Duras wrote a “general suggestion” for how Malady could be staged: the woman “should be lying on some white sheets in the middle of the stage. She might be naked.” Yang’s Malady starts with audio of the author’s notes before throwing them out completely. Instead of a naked woman on white sheets, we have Noma Dumezweni’s head ever so slightly lit amid the surrounding darkness, a ghostly echo of Samuel Beckett’s Not I.

When all we have is Duras’ complex and beautiful text and Dumezweni’s rich and resonant performance, we are presented with a compelling piece of theatre. But everything Yang places around Dumezweni serves only to distract us. When we see all of Dumezweni – she slowly inches towards the audience, before she begins to circle us – we become aware of how unwieldy her gown is, tangled up in her legs. Yang projects overly literal images of the ocean and bedsheets and then seemingly misplaced images of ball bearings. Throughout the performance, we can hear the stage manager calling prompts from the control booth – not loud enough to be deliberate but loud enough to be distracting. The final image of a fan is inexplicable.

Performa takes an inclusive view of “performance art”. Works I see here would be as at home in a program of dance, theatre or music. What sets it apart is perhaps only this framing: by situating this range of work as performance art, it attracts an audience more attuned to visual art. Part of being that audience in 2023 is a sense of needing to document the work and your presence at it.

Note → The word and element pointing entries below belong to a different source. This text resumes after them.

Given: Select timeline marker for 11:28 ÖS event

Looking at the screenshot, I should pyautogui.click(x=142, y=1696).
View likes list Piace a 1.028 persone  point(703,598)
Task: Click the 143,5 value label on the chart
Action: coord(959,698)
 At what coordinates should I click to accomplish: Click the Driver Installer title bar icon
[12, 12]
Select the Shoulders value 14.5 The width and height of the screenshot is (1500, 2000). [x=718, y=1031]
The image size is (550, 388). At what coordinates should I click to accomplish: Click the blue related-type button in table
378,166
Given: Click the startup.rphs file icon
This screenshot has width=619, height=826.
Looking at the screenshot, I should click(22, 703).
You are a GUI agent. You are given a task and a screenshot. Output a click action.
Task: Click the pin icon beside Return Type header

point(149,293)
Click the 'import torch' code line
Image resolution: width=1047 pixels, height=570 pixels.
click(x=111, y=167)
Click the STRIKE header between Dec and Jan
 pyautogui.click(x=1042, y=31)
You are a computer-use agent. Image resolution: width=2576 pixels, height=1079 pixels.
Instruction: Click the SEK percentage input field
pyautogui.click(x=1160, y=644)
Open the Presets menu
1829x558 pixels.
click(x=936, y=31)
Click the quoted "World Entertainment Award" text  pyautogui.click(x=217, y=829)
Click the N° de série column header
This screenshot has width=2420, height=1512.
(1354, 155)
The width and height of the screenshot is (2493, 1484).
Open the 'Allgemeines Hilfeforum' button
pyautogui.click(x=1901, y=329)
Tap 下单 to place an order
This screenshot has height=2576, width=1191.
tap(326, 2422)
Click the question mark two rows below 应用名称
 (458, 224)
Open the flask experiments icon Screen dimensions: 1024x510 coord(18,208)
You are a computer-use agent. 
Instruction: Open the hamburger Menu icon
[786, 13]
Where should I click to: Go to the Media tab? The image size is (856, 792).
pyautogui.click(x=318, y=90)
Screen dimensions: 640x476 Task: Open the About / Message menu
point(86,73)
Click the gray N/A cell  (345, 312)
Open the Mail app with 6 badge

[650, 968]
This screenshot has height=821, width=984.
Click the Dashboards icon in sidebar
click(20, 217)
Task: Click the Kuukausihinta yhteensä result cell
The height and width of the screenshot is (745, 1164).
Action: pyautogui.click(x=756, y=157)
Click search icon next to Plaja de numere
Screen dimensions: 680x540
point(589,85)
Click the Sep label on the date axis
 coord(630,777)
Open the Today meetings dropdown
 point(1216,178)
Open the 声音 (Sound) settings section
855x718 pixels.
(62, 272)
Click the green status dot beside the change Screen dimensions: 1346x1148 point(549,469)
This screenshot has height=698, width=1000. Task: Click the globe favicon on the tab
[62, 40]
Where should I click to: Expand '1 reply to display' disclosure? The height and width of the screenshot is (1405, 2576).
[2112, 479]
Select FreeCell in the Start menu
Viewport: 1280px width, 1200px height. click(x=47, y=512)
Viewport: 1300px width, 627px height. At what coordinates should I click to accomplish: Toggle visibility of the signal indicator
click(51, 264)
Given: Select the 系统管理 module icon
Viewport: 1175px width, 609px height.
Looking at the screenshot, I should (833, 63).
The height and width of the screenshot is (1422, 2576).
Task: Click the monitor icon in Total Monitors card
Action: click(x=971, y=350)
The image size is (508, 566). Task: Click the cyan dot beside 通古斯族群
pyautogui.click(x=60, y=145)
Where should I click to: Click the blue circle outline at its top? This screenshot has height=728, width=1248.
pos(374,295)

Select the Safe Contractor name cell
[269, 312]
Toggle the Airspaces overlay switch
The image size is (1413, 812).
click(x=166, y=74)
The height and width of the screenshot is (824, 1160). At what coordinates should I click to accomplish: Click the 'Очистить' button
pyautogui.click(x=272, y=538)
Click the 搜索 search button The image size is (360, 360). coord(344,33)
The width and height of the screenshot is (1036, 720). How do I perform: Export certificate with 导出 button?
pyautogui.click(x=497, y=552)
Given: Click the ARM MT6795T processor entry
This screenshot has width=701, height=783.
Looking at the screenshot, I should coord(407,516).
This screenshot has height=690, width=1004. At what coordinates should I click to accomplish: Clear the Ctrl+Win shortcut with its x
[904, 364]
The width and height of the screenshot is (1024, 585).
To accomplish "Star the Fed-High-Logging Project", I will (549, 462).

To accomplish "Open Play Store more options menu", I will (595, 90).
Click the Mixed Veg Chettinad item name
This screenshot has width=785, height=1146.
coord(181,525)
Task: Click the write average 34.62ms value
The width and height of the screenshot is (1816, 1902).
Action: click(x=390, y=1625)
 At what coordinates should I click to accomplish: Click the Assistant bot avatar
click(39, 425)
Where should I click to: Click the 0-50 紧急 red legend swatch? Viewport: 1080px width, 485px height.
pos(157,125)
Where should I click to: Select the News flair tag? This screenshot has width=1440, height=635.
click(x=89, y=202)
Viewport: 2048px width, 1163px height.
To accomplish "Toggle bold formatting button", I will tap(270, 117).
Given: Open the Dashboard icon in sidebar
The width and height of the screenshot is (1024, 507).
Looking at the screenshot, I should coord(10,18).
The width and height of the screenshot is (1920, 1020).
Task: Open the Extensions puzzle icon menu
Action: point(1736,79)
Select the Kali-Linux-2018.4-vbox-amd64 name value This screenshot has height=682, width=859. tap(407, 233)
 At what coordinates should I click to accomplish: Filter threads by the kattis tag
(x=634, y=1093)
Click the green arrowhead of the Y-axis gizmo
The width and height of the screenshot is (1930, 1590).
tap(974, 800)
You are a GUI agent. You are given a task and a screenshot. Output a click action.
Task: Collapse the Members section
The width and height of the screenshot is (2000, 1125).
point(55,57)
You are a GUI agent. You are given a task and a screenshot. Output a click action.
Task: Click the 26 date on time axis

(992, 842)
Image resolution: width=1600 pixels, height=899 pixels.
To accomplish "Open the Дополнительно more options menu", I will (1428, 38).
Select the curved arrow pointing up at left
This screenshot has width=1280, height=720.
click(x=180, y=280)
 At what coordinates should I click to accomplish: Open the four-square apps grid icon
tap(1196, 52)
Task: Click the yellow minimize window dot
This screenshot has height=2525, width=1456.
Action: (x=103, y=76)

I don’t see a single performance without glimpsing at least some of it through someone’s phone screen. Uptown or downtown, it is a far cry from Broadway, where ushers stridently police recording. At times it feels as if the biennial is asking: does performance art exist if you don’t record that you were there?

Then again, perhaps all I am doing now is recording my presence. Saying I was there.